My own encounter with 5S began one Thursday morning in 1983 when Cheryl Berling came rushing down the hallway in search of me (an ex-Latin teacher) and Connie Dyer (an ex-attorney). Cheryl was head of books at Productivity Inc., Norman Bodek’s company training and publishing company—soon to be the premier global source for translated books on Japan’s so-called “business miracle”—with Toyota as the prime exemplar. She was on the phone with our translator and needed five English words that began with S to map to the five Japanese terms: seiri, seiton, seiso, seiketsu, and shitsuke. Japan’s 5S was a simple phase 1 step for clearing the debris out of the value stream, putting order and orderliness in place (which included some labels and lines)—and making sure the level achieved was the level maintained. In Japan it was also used as an opportunity to involve line employees in the process of thinking.

In impact, Japan’s 5S provided an environmental foundation that smoothed the way to a second phase: upgrading the quality and function of the company’s production system. This required intense analytical work, involving engineering, scheduling/planning, and sales. Capability was built; bottlenecks reduced; material consumption levels were calculated and operations were relocated based on the value that got added there; standard work (usually in three cuts) was applied. The result was a vast reduction in flow time and distance; pull was implemented along a critical path…the value stream. 5S, in its original form, was the unassuming enabler of these lofty business goals. It was not—nor was it touted as—the singular opportunity for employee engagement but merely one of them. Mother Toyota, for example, had myriad other named and powerful ways to accomplish that, including kata.

Back to the hallway drama at Productivity…. Connie and I put our heads together. Five minutes later we came up with—well, you know: sort, shine, set in order (this is where the labels and lines came in), —-, and sustain. Yes, we had a ton of trouble with seiketsu because, well, in Japanese it seemed to mean “shine it again.” That didn’t make sense to us so our US innovative nature took over and we landed on simplify. We dutifully turned over our list of five to Cheryl; and that translation went into dozens of books and dozen more training courses. Who knew our misunderstanding would have consequences. Later, others applied their own misunderstandings and seiketsu incarnated as “standardize” (often encompassing standard work…yikes!). 5S had morphed into its adaptive western version.

Yes, when 5S came to America in the 1980s, my highly innovative fellow Americans and I amped it—out of our fond belief in: Some is good, more is better, and much more is more better. We dug in and built layer upon layer of significance into the 5S process. We made it an art form. No longer a modest enabler, traditional Japanese 5S morphed into a stand-alone improvement methodology. When Womack and Jones added their blessing, the western 5S formulation took off and became its own business sector in the world of training and consulting services, embraced with the quiet hope that it would not only save money but be a core answer.
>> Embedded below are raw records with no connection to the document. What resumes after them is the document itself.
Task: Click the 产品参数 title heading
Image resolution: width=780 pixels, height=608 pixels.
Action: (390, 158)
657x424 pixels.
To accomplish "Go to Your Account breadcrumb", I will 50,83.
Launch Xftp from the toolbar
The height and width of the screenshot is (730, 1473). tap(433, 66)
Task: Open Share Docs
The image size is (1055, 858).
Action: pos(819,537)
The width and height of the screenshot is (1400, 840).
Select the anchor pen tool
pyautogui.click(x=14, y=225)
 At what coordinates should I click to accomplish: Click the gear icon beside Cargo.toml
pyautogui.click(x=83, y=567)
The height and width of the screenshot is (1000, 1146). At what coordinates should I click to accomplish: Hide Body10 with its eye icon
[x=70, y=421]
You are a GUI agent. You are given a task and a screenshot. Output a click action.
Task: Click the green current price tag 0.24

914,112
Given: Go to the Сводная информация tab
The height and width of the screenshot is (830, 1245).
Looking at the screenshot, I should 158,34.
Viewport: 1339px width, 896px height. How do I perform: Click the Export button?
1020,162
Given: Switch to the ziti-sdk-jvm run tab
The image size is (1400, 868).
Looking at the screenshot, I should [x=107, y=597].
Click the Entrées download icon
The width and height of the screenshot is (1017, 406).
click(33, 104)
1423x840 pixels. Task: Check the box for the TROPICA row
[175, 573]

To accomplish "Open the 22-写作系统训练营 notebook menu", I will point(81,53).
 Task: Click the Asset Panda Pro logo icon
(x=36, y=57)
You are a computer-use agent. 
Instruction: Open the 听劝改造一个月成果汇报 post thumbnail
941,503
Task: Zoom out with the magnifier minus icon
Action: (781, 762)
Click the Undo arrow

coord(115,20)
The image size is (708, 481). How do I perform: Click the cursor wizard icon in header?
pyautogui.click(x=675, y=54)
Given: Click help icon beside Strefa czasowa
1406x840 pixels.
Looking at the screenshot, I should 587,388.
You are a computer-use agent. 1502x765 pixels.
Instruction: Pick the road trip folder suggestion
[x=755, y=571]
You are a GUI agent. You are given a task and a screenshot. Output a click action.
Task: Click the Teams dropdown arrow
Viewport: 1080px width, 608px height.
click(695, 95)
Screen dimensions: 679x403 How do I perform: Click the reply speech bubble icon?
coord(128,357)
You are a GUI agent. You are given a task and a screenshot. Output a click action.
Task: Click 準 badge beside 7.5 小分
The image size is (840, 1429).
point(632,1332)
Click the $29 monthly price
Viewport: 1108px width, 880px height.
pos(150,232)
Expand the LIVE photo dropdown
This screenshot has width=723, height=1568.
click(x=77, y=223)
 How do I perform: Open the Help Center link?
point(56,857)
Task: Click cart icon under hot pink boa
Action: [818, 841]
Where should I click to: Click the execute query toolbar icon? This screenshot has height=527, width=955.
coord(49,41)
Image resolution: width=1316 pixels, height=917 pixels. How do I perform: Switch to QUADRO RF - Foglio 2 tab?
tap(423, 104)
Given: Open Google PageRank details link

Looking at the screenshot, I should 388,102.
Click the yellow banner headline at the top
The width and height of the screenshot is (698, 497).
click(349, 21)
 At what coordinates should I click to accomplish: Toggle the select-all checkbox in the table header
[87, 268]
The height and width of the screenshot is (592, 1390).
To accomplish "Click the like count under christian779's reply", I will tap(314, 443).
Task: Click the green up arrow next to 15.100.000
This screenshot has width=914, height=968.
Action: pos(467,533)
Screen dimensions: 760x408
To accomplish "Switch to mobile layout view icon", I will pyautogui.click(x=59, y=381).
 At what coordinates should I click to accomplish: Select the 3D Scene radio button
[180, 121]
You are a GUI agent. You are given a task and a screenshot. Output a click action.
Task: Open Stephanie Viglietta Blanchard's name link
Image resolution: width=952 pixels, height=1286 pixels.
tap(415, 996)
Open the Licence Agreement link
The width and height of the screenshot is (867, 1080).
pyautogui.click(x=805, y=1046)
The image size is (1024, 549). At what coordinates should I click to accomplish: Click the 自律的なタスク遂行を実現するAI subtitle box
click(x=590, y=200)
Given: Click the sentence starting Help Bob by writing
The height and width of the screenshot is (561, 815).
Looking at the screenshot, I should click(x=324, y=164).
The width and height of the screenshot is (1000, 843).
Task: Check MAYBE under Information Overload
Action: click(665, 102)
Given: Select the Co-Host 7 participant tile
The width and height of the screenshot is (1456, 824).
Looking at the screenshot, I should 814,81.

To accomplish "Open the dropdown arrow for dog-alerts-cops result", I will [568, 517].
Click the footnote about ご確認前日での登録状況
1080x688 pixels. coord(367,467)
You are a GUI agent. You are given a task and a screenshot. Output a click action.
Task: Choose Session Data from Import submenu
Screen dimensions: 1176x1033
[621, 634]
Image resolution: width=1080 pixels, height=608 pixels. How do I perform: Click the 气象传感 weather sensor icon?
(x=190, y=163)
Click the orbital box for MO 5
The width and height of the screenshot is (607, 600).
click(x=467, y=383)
In no way do I wish to diminish the remarkable, even inspiring, triumphs that this “new” western 5S has conferred on countless companies and the people who work in them. We have and should glory in these triumphs. Yet some companies did not succeed. Instead they failed—in ways that were puzzling, even wrenching. Like you, I know of specific businesses that will not allow you to mention the term “5S” it their halls because that failure was so complete and its memory still so painful. We turn a backwards glance and ask why? What went wrong? Why had these unintended—often disastrous—consequences occurred? And why do I say that Jim and Dan, ever so innocently, may well have set back the cause of workplace visuality by decades?